◆ WRITTEN INSTRUCTION:
Reproduce the records verbatim, from their very first line through the line containing "741x472 pixels. [x=644, y=108]", including both of those lines.

◆ SUPPLIED DATA:
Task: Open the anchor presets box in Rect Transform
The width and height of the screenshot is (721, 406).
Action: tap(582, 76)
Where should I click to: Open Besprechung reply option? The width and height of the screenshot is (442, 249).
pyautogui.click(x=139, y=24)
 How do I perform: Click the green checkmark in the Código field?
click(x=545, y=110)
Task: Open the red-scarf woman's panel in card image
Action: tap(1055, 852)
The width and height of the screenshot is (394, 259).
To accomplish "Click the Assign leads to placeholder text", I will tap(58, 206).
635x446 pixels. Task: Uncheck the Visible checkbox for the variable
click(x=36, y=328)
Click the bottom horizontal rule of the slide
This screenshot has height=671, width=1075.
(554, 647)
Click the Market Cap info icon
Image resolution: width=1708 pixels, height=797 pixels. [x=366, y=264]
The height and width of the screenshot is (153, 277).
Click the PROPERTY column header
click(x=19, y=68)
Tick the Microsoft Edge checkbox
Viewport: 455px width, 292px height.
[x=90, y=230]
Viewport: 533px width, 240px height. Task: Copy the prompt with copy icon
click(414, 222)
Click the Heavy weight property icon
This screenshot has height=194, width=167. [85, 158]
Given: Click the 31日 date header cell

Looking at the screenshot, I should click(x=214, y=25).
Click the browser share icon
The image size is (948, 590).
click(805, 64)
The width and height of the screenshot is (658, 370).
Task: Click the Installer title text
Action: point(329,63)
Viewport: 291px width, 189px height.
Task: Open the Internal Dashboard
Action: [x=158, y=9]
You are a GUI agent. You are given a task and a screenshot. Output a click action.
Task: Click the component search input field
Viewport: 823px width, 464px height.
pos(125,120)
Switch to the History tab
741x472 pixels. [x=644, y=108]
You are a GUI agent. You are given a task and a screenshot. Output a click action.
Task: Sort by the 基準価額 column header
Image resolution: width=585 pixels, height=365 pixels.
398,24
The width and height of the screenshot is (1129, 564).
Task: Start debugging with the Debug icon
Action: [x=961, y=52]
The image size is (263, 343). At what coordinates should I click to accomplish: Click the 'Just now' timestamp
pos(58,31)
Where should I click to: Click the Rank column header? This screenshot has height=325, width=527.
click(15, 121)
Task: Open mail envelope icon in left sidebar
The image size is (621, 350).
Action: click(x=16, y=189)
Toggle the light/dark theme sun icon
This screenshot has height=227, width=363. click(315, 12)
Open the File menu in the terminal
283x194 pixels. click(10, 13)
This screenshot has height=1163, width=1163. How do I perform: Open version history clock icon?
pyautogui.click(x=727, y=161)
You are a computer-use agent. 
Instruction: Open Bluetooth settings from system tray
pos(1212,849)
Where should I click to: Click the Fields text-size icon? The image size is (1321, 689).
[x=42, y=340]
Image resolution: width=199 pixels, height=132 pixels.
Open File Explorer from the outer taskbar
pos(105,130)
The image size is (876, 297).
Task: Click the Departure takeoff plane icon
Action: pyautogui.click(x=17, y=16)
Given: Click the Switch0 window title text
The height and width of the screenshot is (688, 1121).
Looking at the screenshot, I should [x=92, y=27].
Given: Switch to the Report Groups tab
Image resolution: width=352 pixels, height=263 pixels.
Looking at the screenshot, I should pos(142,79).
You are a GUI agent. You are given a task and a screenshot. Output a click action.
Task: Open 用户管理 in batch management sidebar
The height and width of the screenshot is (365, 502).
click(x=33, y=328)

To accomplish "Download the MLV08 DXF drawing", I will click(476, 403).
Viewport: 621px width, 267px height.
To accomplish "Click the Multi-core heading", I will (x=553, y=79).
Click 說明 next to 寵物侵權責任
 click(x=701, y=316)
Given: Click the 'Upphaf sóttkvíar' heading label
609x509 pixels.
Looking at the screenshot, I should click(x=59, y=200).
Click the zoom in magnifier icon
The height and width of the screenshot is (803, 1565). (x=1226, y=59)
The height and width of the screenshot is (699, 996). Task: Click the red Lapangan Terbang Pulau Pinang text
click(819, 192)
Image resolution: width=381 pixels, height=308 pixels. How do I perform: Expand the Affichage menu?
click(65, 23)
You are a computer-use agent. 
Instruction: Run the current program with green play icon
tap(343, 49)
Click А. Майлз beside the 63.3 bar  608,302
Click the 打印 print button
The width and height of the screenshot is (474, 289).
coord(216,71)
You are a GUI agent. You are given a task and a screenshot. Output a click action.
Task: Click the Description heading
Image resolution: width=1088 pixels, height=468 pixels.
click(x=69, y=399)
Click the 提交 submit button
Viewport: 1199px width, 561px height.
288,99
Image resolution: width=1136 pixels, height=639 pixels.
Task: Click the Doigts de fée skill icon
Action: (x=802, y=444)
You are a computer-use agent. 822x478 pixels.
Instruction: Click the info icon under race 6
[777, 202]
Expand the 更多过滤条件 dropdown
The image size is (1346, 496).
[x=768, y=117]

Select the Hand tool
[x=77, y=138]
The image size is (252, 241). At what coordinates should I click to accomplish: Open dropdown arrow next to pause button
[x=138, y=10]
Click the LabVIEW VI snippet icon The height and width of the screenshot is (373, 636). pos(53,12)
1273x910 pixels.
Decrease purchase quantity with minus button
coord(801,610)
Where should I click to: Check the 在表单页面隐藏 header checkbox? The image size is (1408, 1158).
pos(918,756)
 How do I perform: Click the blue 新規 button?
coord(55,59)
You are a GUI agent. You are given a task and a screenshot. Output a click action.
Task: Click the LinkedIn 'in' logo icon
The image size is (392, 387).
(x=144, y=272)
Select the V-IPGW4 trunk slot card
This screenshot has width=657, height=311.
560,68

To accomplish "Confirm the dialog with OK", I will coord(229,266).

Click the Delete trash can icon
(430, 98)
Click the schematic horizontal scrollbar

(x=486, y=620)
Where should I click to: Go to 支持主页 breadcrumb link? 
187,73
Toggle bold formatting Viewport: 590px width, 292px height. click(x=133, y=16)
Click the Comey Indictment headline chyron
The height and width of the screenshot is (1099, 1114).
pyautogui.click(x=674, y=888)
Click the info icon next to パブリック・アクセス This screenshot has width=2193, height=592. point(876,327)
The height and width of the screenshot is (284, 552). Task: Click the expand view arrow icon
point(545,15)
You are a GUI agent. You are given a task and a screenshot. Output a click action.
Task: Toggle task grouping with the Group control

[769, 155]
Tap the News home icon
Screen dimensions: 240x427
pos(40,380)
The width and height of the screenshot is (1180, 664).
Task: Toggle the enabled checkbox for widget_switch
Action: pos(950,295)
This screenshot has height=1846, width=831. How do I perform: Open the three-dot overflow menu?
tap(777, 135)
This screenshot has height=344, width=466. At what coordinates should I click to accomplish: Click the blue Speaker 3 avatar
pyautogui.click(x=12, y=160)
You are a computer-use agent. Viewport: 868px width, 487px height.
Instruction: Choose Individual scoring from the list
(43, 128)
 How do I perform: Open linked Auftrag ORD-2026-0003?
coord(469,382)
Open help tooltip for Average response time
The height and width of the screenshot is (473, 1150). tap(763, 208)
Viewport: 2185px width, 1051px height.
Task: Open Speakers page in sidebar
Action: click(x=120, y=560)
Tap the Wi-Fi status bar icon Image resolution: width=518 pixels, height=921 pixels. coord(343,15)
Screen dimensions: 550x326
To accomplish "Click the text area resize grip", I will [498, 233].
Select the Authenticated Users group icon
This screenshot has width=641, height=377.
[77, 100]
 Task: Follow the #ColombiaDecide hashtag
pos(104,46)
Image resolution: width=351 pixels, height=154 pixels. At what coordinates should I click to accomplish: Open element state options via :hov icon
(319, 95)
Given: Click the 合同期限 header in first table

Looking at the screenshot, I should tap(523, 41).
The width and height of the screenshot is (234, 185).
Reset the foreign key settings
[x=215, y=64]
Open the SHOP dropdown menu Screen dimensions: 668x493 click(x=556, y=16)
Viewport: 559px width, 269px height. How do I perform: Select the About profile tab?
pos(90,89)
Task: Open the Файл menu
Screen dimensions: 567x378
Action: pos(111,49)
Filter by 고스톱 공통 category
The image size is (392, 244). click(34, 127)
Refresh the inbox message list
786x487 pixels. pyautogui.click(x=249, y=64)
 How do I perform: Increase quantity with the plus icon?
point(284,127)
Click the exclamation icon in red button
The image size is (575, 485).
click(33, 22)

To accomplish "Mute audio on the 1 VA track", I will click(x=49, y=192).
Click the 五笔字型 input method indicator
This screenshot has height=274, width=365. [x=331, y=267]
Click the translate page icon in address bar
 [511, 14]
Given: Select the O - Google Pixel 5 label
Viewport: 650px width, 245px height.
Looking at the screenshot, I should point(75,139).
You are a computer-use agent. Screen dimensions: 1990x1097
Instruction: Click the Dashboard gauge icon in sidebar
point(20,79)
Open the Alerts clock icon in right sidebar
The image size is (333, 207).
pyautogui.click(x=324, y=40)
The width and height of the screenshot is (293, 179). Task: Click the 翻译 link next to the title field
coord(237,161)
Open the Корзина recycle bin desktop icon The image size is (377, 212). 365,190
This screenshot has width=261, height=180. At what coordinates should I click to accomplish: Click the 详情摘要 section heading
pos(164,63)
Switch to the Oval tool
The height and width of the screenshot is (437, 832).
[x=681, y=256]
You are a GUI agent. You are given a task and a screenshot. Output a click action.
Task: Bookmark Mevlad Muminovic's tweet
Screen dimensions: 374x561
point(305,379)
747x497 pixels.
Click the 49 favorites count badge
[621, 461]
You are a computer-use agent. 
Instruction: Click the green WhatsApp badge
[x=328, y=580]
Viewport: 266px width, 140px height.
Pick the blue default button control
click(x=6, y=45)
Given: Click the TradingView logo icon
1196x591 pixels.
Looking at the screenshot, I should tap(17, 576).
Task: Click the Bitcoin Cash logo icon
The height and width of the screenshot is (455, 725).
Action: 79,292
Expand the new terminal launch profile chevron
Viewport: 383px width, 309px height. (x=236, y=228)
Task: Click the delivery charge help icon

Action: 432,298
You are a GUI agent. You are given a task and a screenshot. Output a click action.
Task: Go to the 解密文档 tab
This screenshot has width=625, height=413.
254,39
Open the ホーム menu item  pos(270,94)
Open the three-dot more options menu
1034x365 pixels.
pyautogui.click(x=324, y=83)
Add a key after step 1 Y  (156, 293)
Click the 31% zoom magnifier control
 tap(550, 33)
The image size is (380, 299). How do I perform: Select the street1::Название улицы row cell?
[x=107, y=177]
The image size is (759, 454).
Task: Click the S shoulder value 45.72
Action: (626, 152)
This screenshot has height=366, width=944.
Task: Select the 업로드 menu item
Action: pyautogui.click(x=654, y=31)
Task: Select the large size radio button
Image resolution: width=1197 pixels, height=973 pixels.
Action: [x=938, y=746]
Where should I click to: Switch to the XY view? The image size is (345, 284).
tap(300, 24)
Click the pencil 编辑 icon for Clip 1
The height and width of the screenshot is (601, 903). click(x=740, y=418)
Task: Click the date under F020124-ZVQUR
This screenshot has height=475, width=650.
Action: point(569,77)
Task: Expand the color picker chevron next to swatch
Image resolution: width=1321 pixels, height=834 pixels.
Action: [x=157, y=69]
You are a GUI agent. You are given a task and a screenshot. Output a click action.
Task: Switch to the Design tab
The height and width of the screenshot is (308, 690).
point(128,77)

◆ SOLUTION TO THIS EXERCISE:
Task: Open the anchor presets box in Rect Transform
The width and height of the screenshot is (721, 406).
Action: tap(582, 76)
Where should I click to: Open Besprechung reply option? The width and height of the screenshot is (442, 249).
pyautogui.click(x=139, y=24)
 How do I perform: Click the green checkmark in the Código field?
click(x=545, y=110)
Task: Open the red-scarf woman's panel in card image
Action: tap(1055, 852)
The width and height of the screenshot is (394, 259).
To accomplish "Click the Assign leads to placeholder text", I will tap(58, 206).
635x446 pixels. Task: Uncheck the Visible checkbox for the variable
click(x=36, y=328)
Click the bottom horizontal rule of the slide
This screenshot has height=671, width=1075.
(554, 647)
Click the Market Cap info icon
Image resolution: width=1708 pixels, height=797 pixels. [x=366, y=264]
The height and width of the screenshot is (153, 277).
Click the PROPERTY column header
click(x=19, y=68)
Tick the Microsoft Edge checkbox
Viewport: 455px width, 292px height.
[x=90, y=230]
Viewport: 533px width, 240px height. Task: Copy the prompt with copy icon
click(414, 222)
Click the Heavy weight property icon
This screenshot has height=194, width=167. [85, 158]
Given: Click the 31日 date header cell

Looking at the screenshot, I should click(x=214, y=25).
Click the browser share icon
The image size is (948, 590).
click(805, 64)
The width and height of the screenshot is (658, 370).
Task: Click the Installer title text
Action: point(329,63)
Viewport: 291px width, 189px height.
Task: Open the Internal Dashboard
Action: [x=158, y=9]
You are a GUI agent. You are given a task and a screenshot. Output a click action.
Task: Click the component search input field
Viewport: 823px width, 464px height.
pos(125,120)
Switch to the History tab
741x472 pixels. [x=644, y=108]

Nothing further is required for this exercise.